Guest: Sebastian Mallaby, the Paul A. Volcker senior fellow for international economics at the Council on Foreign Relations. Paul is also a longtime journalist and commentator and the author of five books, including The Power Law and The Man Who Knew, the definitive biography of Alan Greenspan.
In a nutshell: We’re at an unprecedented moment where central banking, political power, and artificial intelligence appear to be on a collision course. Who holds the advantage as these battle lines are being drawn? The Federal Reserve? Venture capitalists? Tech firms? President Trump? China?
On the fourth episode of The Geopolitical Edge miniseries, Sebastian Mallaby explains how central banks are navigating political pressure, how AI might trigger a new productivity boom or a new bubble, and how capital is no longer just about ROI, but about influence.
.Sebastian Mallaby and I discuss:
- How well has the Federal Reserve done its job and what happens if it succumbs to political pressure to loosen monetary policy?
- Will AI deliver massive productivity gains that alter the economy and offset a declining workforce?
- President Trump vs. Fed Chairman Jerome Powell.
- How AI is shifting the locus of financial and political power.
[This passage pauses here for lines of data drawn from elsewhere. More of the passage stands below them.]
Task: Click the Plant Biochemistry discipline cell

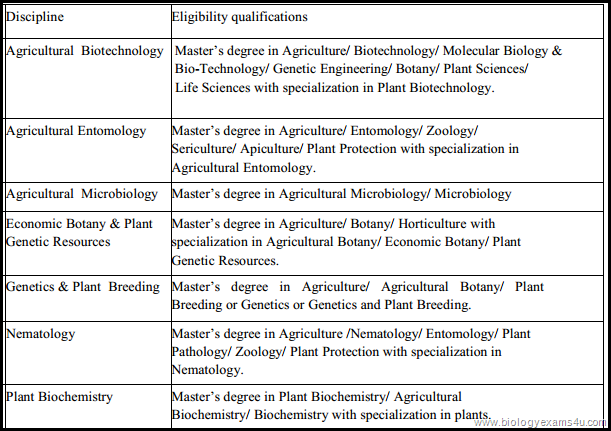Action: (59, 397)
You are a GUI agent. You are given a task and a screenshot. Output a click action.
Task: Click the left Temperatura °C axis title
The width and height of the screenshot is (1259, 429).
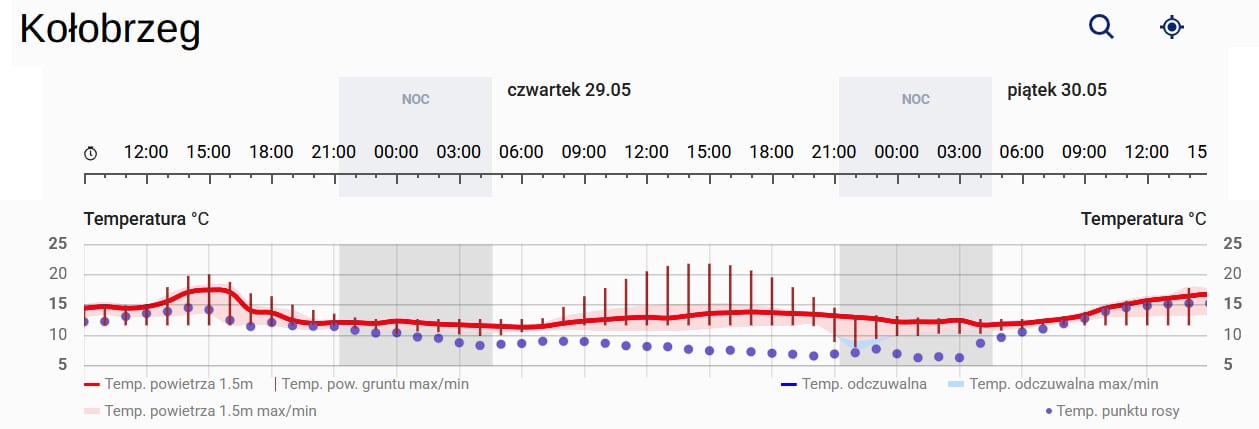(147, 219)
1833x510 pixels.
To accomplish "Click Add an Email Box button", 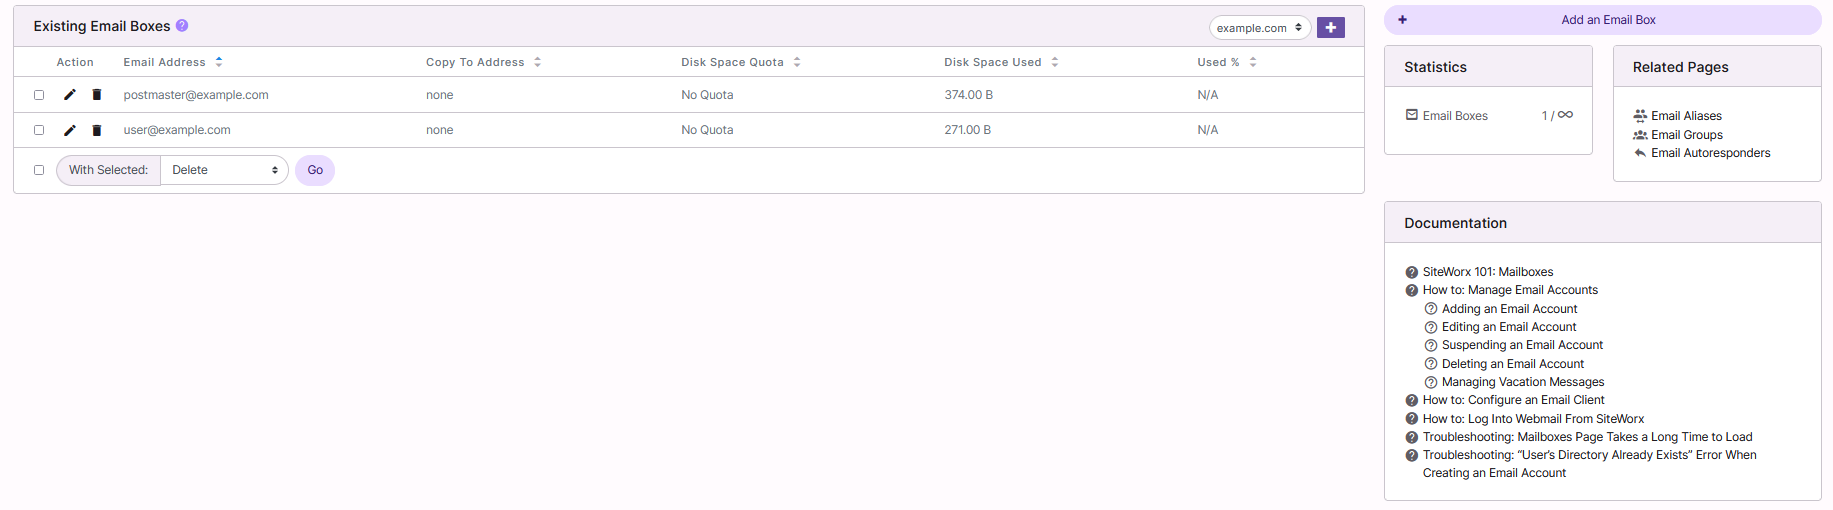I will [x=1602, y=20].

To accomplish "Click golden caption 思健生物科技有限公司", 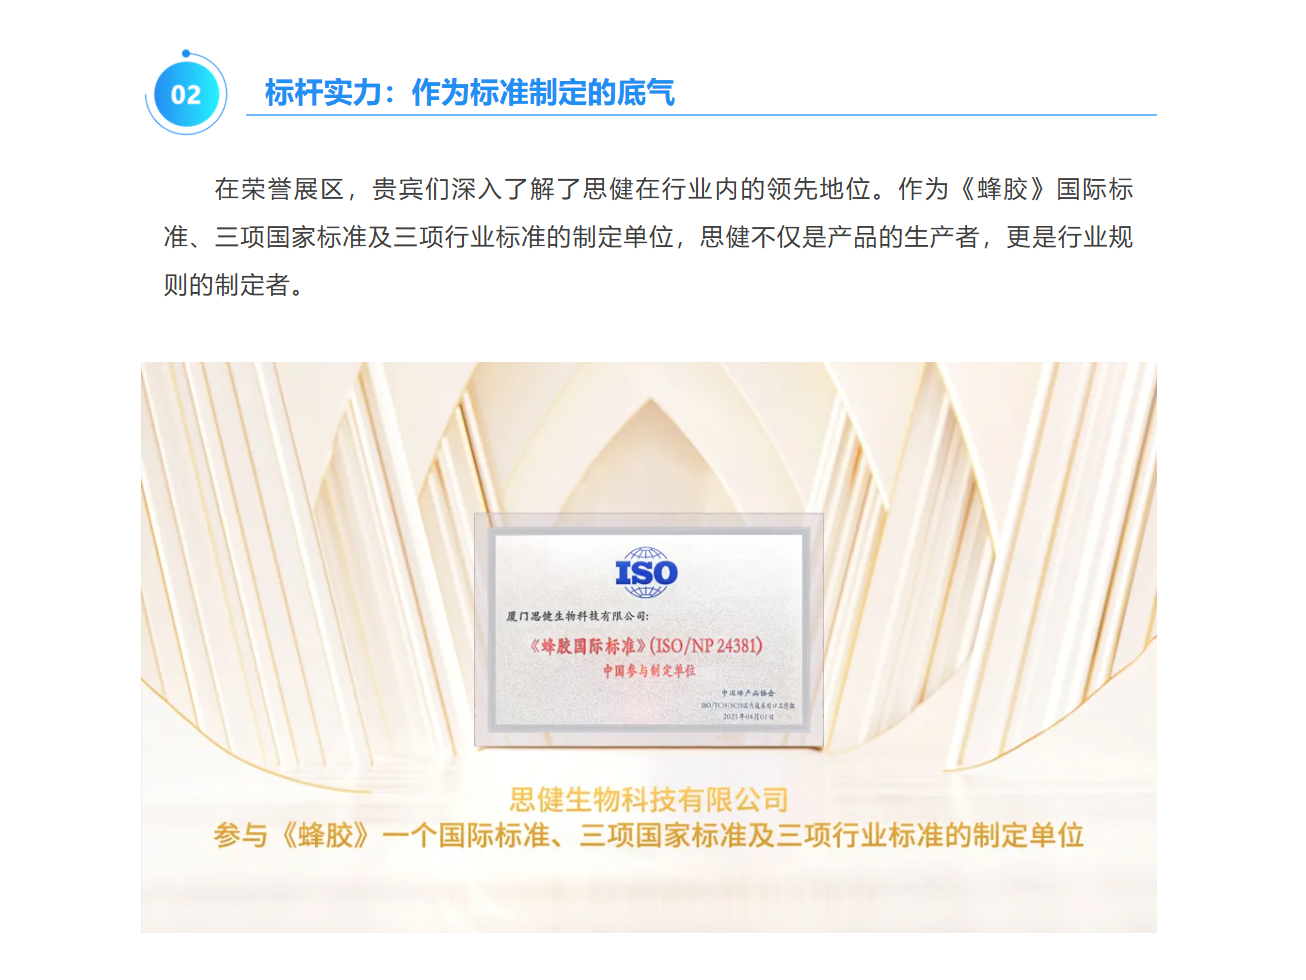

- The “TINA” (There Is No Alternative) Effect and how resilient the U.S. markets are to global uncertainty.
. Quotes:
Sebastian Mallaby on the Fed:
“ How well the Federal Reserve performs is not constant over time. And in some ways, when Alan Greenspan became the Fed chair in 1987, it was sort of the beginning of the consolidation of a good period. In the 1970s it had been pretty disastrous. The Fed had let peacetime inflation really get out of control, and it did that in the absence of something equivalent to the COVID shock. There was the double oil shock in the 1970s, but I think that was a much smaller price shock than COVID was and COVID was just unprecedented with the amount of uncertainty it created. So I, kind of slightly, am charitable about my judgment of the post-COVID inflation. But the 1970s really was a straightforward mistake by the Federal Reserve just not being tough enough early enough to raise rates and control inflation, partly because of the political climate.”
Sebastian Mallaby on the challenges of investing in AI:
“ Even before Mark Zuckerberg was throwing silly money around in the last month or so, the salaries of AI scientists were off the charts. That tells us that the expected value being created by AI scientists and AI engineers is really, really enormous. If you look at the uptake of ChatGPT after it was released in November of 2022, it was the fastest uptake of any online product ever. I think that’s where power does reside in the hands of an amazingly small number of AI builders and finance is kind of just throwing itself at these AI firms to get participation, interestingly, without necessarily a very good theory of how the monetization is going to make it financially sensible. It’s a bigger version of the broadband bubble in the late 1990s where everybody understood building high-bandwidth communications infrastructure was going to be very important. It was an A+ technology but it turned out to be a D- business model. And in some ways AI now looks a bit like that. ChatGPT is by no means a monopoly. In fact, you can switch out and get pretty much the same service from at least two or three or four competitors. And so how do they monetize in the future to offset the enormous costs of buying their data centers, buying the power generation you need? We don’t know. It could be a genius investment. It could be a terrible investment. And so I do feel like finance is chasing talent where talent has the upper hand.”
Sebastian Mallaby on redesigning the modern portfolio:
“I think today allocating money is as challenging as I can ever remember. I do really think that this is a super uncertainty because you’ve got the geopolitical uncertainty, you’ve got political and domestic uncertainty with the current administration. Then you’ve got this extraordinary technological upheaval with artificial intelligence, which is just on a different magnitude than what the internet was, I believe, in terms of the impact it’s going to bring. So it is difficult, and I think difficulty means I would sort of advocate a kind of barbell strategy here. One is that, you’re playing defense to some extent. You’re diversifying your bets because it’s uncertain and your portfolio needs to account for the fact that we could get a big spike in inflation if you had a different Fed chair who did cut rates. You need to be a bit hedged against inflation. I still believe in U.S. preeminence, but I think it’s less certain than it was two years ago. I think now being a little bit more global in your allocation probably is smart.
“And then I would think about AI. It’s going to drive up productivity, it’s going to drive up growth rates. Real estate in the center of desirable cities has to go up because there’s going to be a bigger GDP and it’s going to be unevenly distributed. In a world where you can’t tell whether Nvidia wins or Google wins or Meta wins, some sort of collection of bets that you can get into directly in AI and energy and data centers makes sense. But then the classic positional good is real estate and positional goods survive inflation, survive inequality, and I think that’s a pretty good bet.”